Fig. 1. The fabricated DUV LED chip. (a) Schematic diagram of the LED structure. (b) Electroluminescence (EL) spectrum of the fabricated chip. The green and blue dotted lines were the standard absorption spectra of DNA/RNA and proteins extracted from published values, respectively (also known as germicidal effectiveness curve).¹⁵ (c) Measured I-V and LOP characteristics of the chip. (d) Angular emission pattern for the chip.

Fig. 2. The assembled DUV module. (a) Schematic diagram of the module. Two monitors were used to show the temperature of the cooling plate and the driving current of the whole module. (b) Photo of the module in work (left, where 64 LED chips were inset) and the corresponding optical power density measurement (right, the distance between the light source and projection was 4.5 cm). (c) DUV inactivation tests on the ATCC 6538 and H1N1 at 23 °C. CFU and TCID₅₀ stood for colony-forming units and 50% tissue culture infectious dose, respectively.

Fig. 3. DUV disinfection on the ATCC 6538. (a-e) DUV virucidal efficacy at five experimental temperatures. The r is the first-order inactivation rate constant, and r₁ and r₂ indicate for the first and second stage of the typical two-stage inactivation performance, respectively. (f) Fitting model of the DUV virucidal efficacy under different environment temperatures based on the Arrhenius equation. T(°C) is the temperature in degrees centigrade.

→ INFORMATION PROVIDED:

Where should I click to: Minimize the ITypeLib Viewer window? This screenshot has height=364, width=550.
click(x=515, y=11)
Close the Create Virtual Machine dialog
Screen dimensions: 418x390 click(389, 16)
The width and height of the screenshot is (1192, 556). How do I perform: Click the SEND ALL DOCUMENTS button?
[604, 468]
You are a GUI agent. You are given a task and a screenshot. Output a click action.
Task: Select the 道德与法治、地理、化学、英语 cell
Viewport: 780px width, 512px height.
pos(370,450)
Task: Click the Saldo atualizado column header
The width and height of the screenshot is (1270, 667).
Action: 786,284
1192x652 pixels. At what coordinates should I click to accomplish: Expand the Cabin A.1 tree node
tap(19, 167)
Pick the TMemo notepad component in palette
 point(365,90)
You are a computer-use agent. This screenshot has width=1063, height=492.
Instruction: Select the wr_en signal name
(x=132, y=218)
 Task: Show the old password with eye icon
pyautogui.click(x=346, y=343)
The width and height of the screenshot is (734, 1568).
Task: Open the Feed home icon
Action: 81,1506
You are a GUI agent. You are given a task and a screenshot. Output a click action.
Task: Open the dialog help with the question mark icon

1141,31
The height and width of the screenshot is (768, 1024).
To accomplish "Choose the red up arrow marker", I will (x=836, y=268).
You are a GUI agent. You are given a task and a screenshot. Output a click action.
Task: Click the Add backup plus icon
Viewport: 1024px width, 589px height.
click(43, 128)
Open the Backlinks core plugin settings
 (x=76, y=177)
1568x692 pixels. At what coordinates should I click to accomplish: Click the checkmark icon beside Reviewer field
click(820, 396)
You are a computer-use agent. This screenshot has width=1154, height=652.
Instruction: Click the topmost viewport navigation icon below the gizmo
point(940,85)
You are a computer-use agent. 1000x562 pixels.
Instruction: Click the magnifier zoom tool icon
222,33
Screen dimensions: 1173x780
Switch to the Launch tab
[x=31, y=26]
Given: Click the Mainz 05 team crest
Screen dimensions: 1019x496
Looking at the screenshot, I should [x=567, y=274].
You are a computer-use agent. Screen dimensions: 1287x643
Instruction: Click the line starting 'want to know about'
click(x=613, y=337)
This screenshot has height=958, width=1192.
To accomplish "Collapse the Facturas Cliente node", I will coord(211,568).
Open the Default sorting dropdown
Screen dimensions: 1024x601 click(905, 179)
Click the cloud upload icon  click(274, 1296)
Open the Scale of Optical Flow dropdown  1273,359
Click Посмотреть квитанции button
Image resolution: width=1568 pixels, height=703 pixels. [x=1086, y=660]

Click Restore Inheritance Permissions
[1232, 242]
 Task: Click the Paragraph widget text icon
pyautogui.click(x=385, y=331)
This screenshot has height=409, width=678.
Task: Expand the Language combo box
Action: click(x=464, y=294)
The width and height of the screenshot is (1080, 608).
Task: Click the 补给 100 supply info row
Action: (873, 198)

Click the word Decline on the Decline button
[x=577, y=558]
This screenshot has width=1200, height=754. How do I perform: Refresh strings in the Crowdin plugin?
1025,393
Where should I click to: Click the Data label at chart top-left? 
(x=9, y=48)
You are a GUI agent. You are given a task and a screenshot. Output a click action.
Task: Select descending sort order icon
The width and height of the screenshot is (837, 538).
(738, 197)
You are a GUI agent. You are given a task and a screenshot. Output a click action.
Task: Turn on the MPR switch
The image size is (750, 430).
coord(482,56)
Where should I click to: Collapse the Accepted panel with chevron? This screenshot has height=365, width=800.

→ ACTIVITY LIST:
1 > Copy out everything in the figure captions from "Fig. 3. DUV" down to "in degrees centigrade.".
2 > Using the figure captions, state whether each statement holds (yes or no), and quote the words that decide it.
(a) The DUV module had 64 LED chips inset.
(b) Optical power density was measured with 3.5 cm between the light source and the projection.
(c) Three monitors were used to show the cooling plate temperature and the module's driving current.

→ SOLUTION SET:
1 >
Fig. 3. DUV disinfection on the ATCC 6538. (a-e) DUV virucidal efficacy at five experimental temperatures. The r is the first-order inactivation rate constant, and r₁ and r₂ indicate for the first and second stage of the typical two-stage inactivation performance, respectively. (f) Fitting model of the DUV virucidal efficacy under different environment temperatures based on the Arrhenius equation. T(°C) is the temperature in degrees centigrade.

2 >
(a) Yes: "64 LED chips were inset"
(b) No: "the distance between the light source and projection was 4.5 cm"
(c) No: "Two monitors were used to show the temperature of the cooling plate and the driving current of the whole module"